Objective: The genetic basis of salt sensitive (SSH) hypertension consists in a very complex network of dynamic interaction among genetic-environmental factors that may change with aging. The existence of a regulatory genetic network (RGN) as triggering mechanism of SSH has been already postulated for Adducin-Endogenous Ouabain-Na+-K+ ATPase (ADD-EO-NKA) system. The observation that Klotho (KL) is a newly discovered aging suppressor gene can directly affect the Na+, K+-ATPase activity opening new possible interaction with the RGN. Aim of this study is to evaluate the interactions between Add-EO-NKA and KL genes on pressure-natriuresis relationship in SSH. Design and method: A large cohort of 655 naive hypertensive patients underwent acute Na Load test for phenotyping the pressure natriuresis relationship (PNat). Results: Univariate analysis showed significant interactions between Klotho G/T SNP and RGN network (SNPs in loci of ADDs, EO synthesis, metabolism, and activity) with PNat slope. Figure. No caption available. Furthermore, those patients carrying together mutate KL and NCX1 (SLC8A1) variants showed a rightward shit of PNat curve than in wild type condition. Similar differences are present in delta systolic BP (8.92 vs 2.26 mmHg), with lower fractional excretion of Na (FE Na 1.48 vs 2.40 %), and increased circulating EO (251.41 vs 190.75 pM) after Na load. Conclusions: Klotho beside its effects on Ca/P metabolism may influence renal sodium handling and vascular activity through different component of EO-ADD-NKA system.

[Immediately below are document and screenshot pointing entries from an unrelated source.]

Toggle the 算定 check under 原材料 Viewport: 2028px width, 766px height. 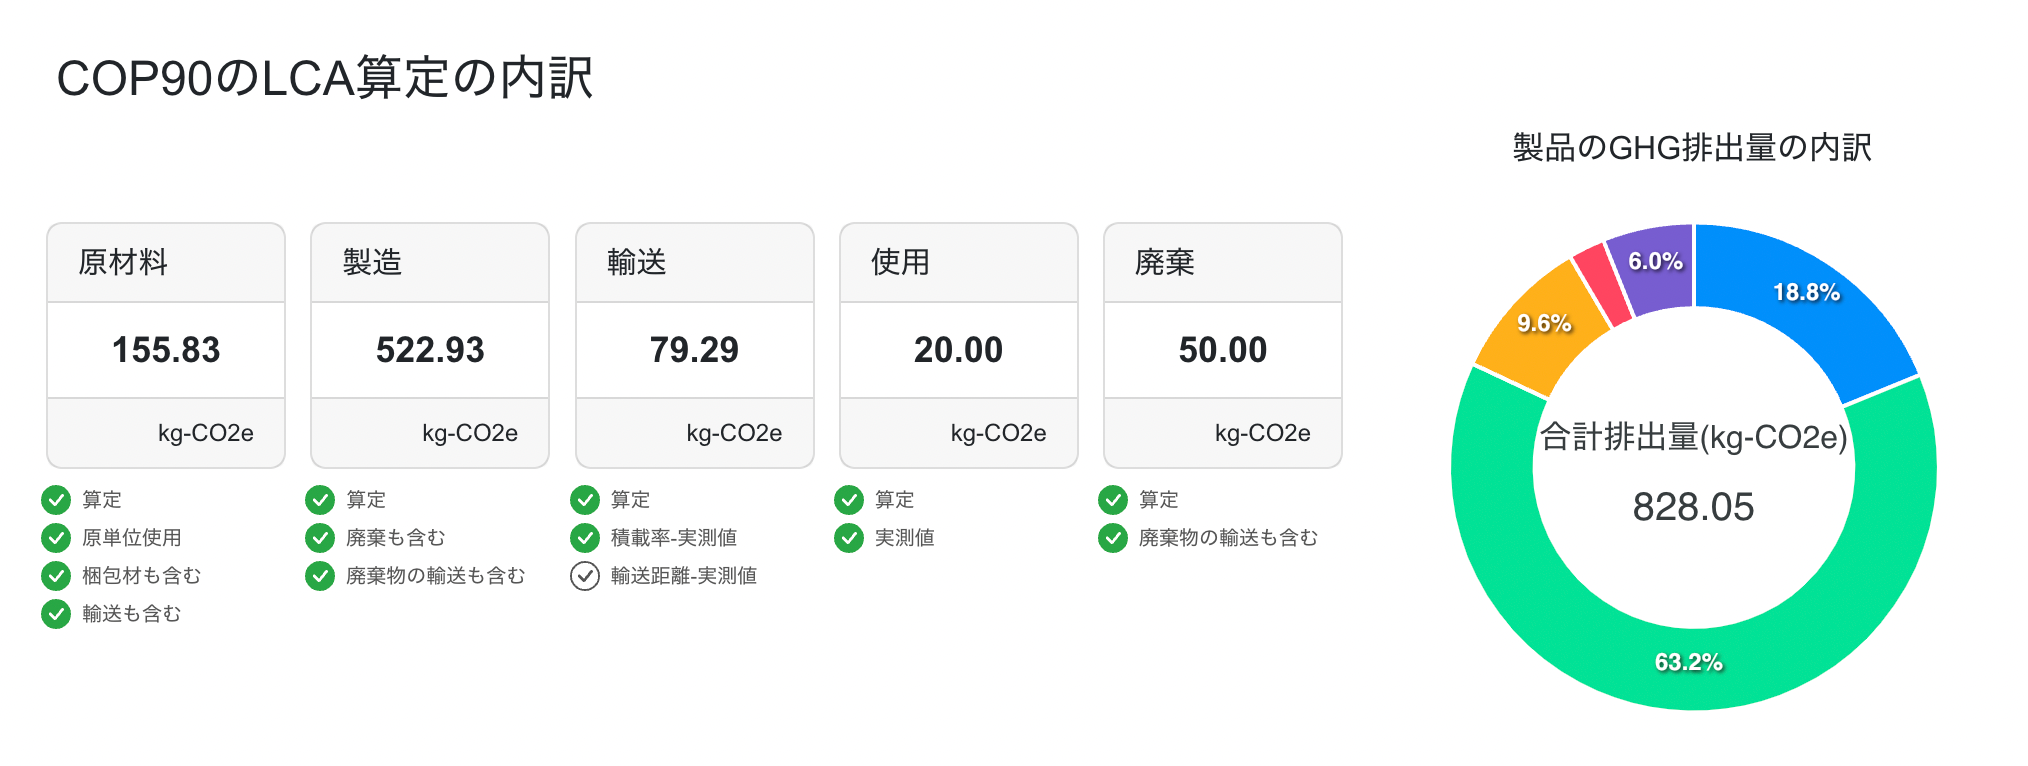[56, 500]
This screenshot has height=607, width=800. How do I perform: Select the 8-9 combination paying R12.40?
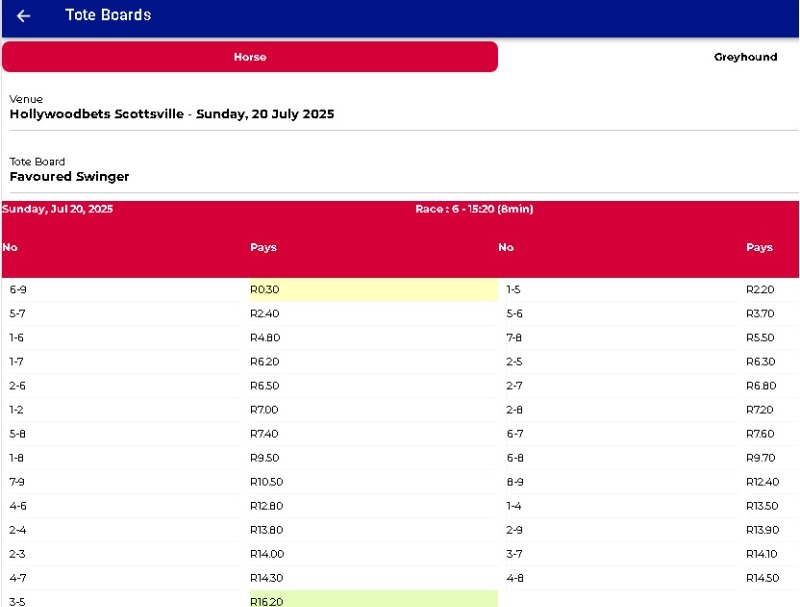point(514,482)
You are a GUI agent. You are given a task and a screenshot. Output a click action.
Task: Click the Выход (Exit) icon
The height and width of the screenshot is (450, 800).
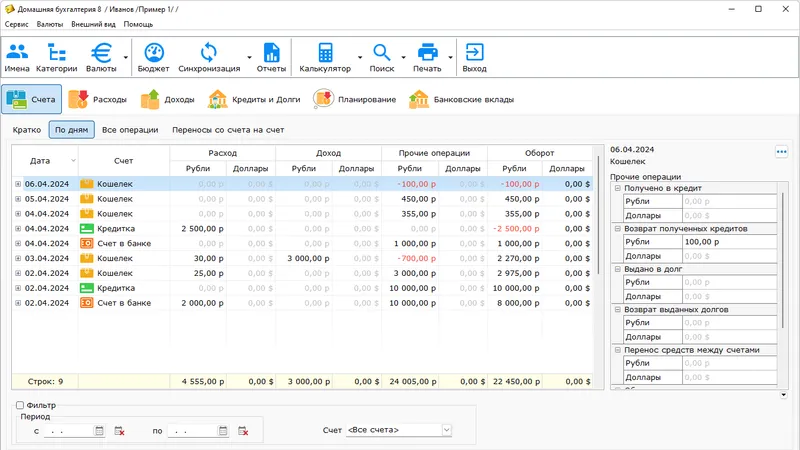[475, 58]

[PP.06.05] RELATIONSHIP BETWEEN URIC ACID AND BLOOD PRESSURE LEVELS IN GENERAL POPULATION

Objective: Elevated plasmatic levels of uric acid (UA) were frequently associate with hypertension however its role in hypertension pathogenesis is unclear. Design and method: Our aim is to investigate the role of UA on blood pressure (BP) and its genetic determinates on a general population (not treated) of 1350 patients undergoing 24 h ambulatory BP monitoring (AMBP). Results: As expedited, we found of correlation between systolic and diastolic mean 24 h BP values with age (p < 0.001), sex (p = 0.004), BMI (p < 0.001) and plasmatic levels of creatinine (p = 0.023). We also find a strong correlation of BP with UA alone (p = 0.001). Only age and UA remain significant in multivariate analysis with all elements under investigation (respectively p = 0.01 and p = 0.04). We found that UA plasmatic levels are associated with sex (multivariate analysis: p < 0.001), BMI (p = 0.004), renal function (p = 0.001) and with genetic polymorphisms of Protein Kinase CGMP-Dependent Type I (PRKG) and lanosterol synthase (LSS) genes (respectively p = 0.025 and p = 0.05 after correction for clinical covariates included sex, BMI and creatinine level). Conclusions: Our data confirm that UA levels are a strong and independent determinant of BP (both systolic and diastolic) in the general population. Moreover it seems to be an independent element of metabolic syndrome. Finally, UA plasmatic levels are strictly associated with specific clinical and genetic characteristic. In particular we identify two new genes that could play a substantial role in determination of UA plasmatic level.